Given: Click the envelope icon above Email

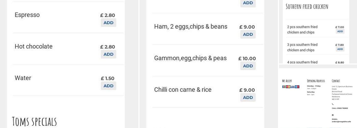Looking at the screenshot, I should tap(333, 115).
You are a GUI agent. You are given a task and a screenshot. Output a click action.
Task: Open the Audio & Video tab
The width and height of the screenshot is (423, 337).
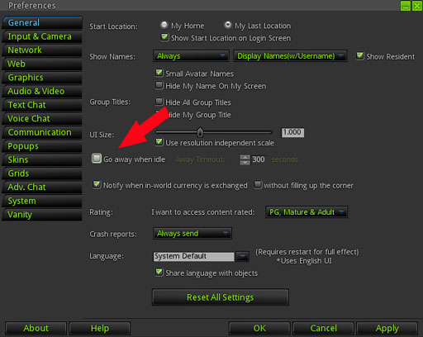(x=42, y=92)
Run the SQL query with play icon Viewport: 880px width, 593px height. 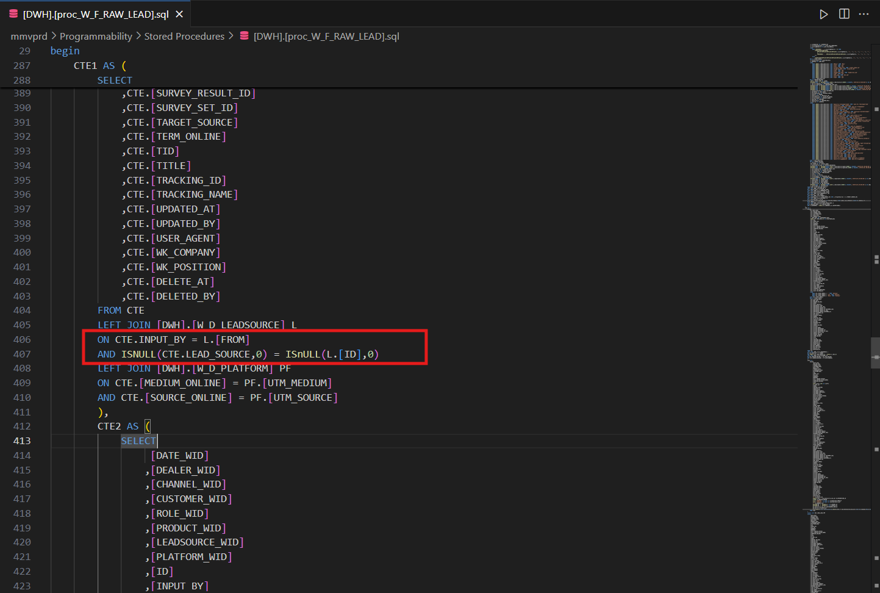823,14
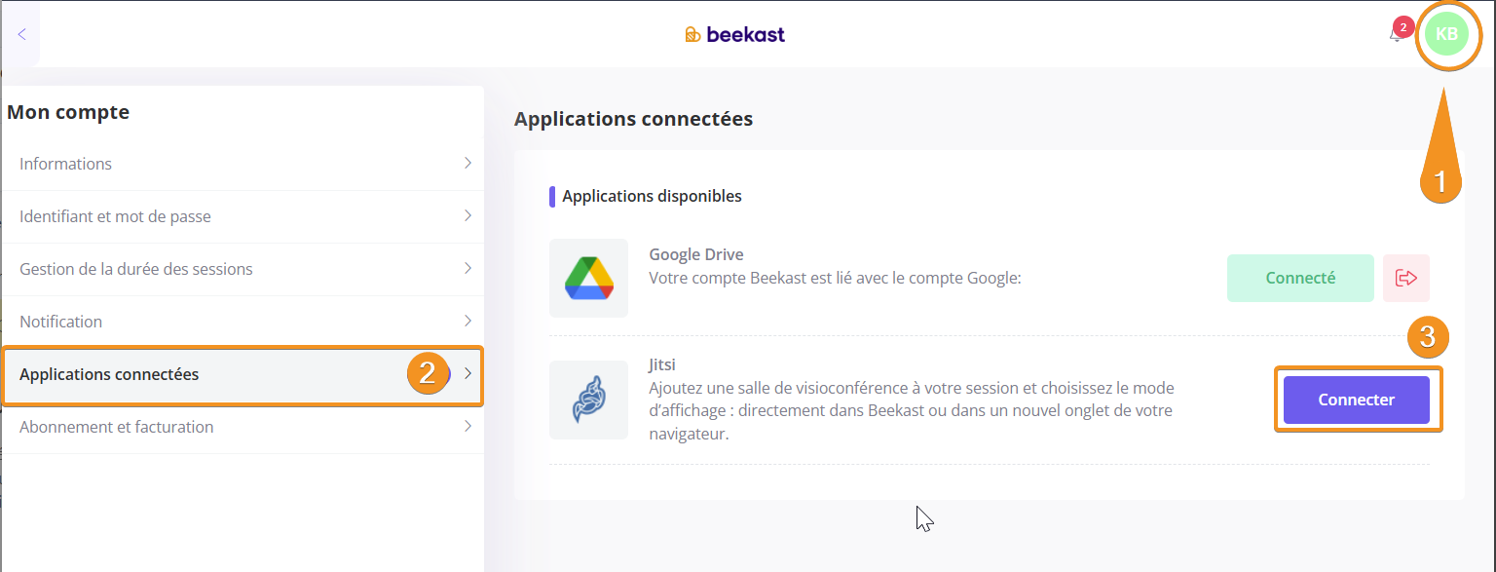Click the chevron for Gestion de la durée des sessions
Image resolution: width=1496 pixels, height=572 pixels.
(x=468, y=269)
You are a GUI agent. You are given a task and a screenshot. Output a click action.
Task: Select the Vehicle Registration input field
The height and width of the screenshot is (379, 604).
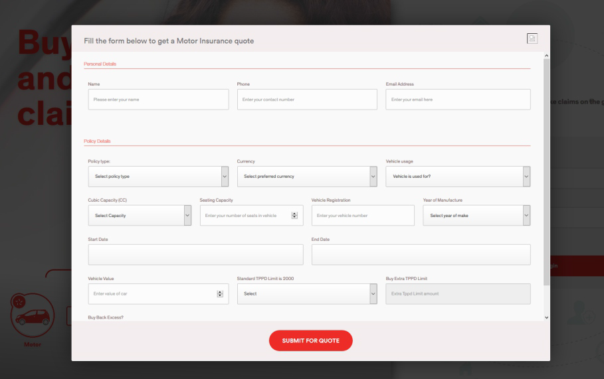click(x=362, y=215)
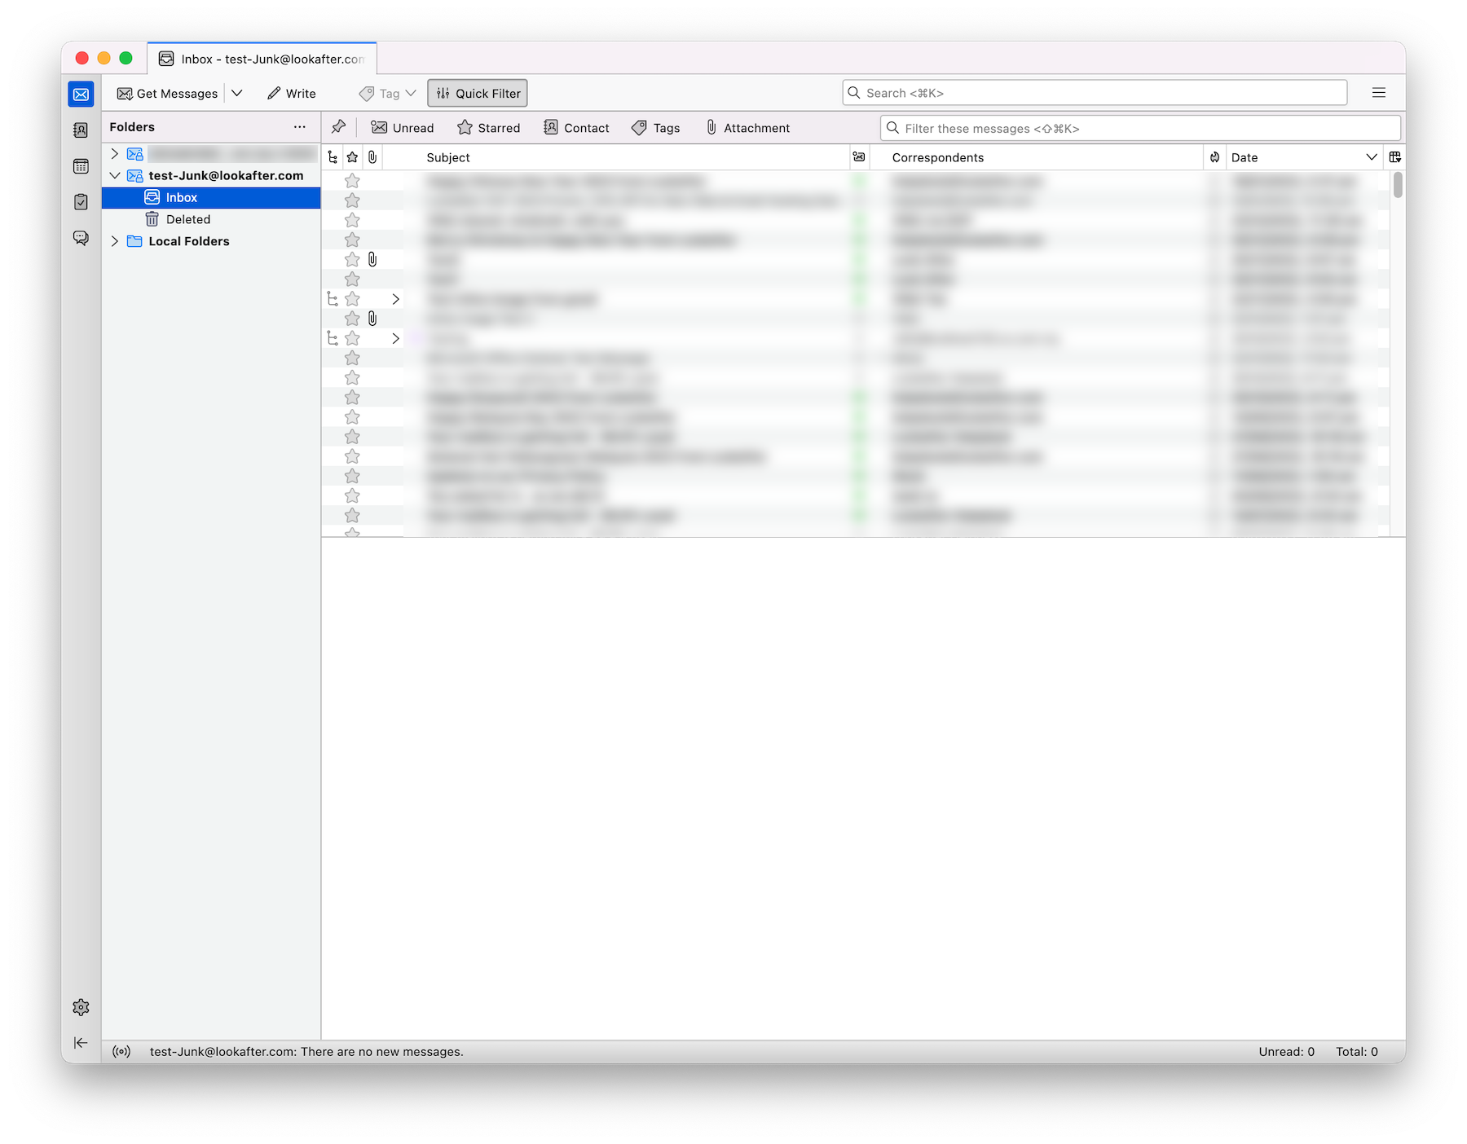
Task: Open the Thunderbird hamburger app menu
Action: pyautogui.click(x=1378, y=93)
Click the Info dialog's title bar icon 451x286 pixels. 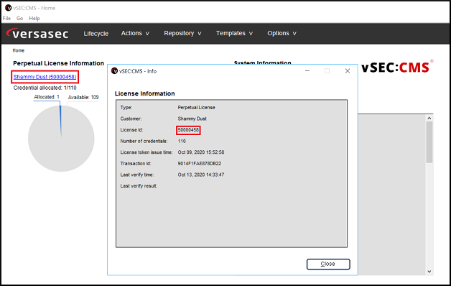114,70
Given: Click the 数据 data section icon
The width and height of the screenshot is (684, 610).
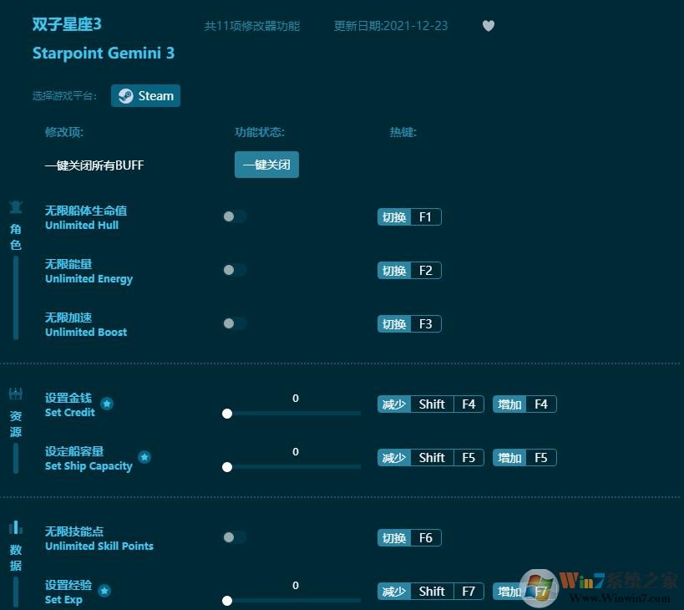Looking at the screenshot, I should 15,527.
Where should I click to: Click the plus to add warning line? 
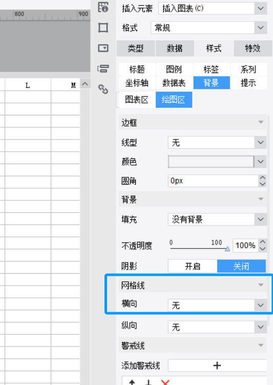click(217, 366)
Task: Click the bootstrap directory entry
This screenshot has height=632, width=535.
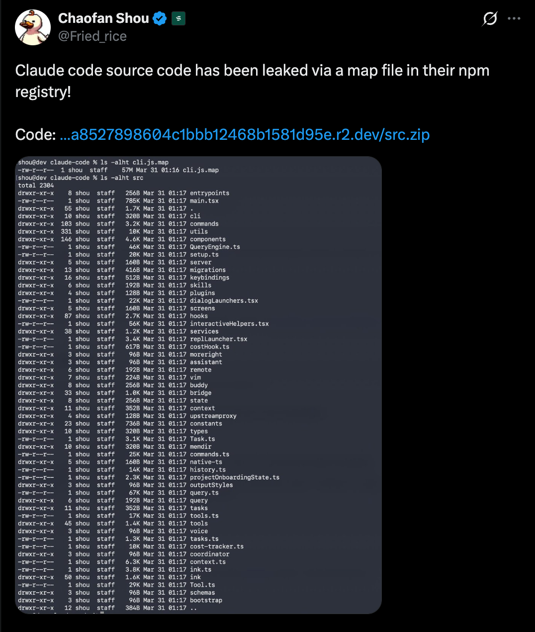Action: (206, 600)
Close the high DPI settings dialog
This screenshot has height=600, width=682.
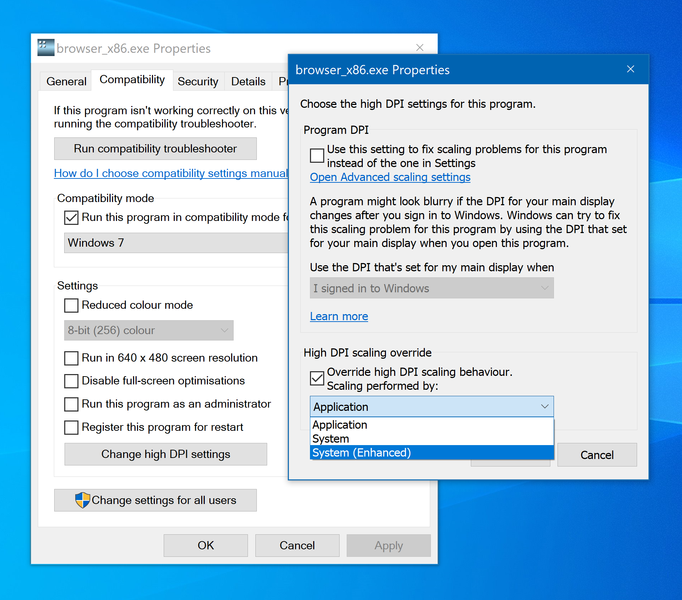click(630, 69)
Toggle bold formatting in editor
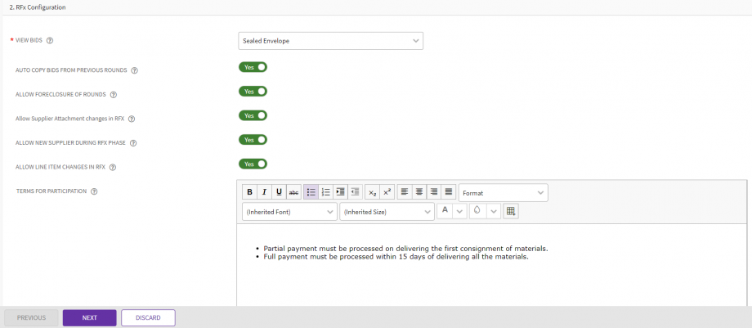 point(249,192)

##########

> _PROBLEM_:
All lines from the one containing "Task: Click the bootstrap directory entry" to the last line of the data above, both included, should be printed exactly, and the pictures should not appear.

> _FINISHED TASK_:
Task: Click the bootstrap directory entry
This screenshot has height=632, width=535.
Action: (206, 600)
Close the high DPI settings dialog
This screenshot has height=600, width=682.
click(630, 69)
Toggle bold formatting in editor
 point(249,192)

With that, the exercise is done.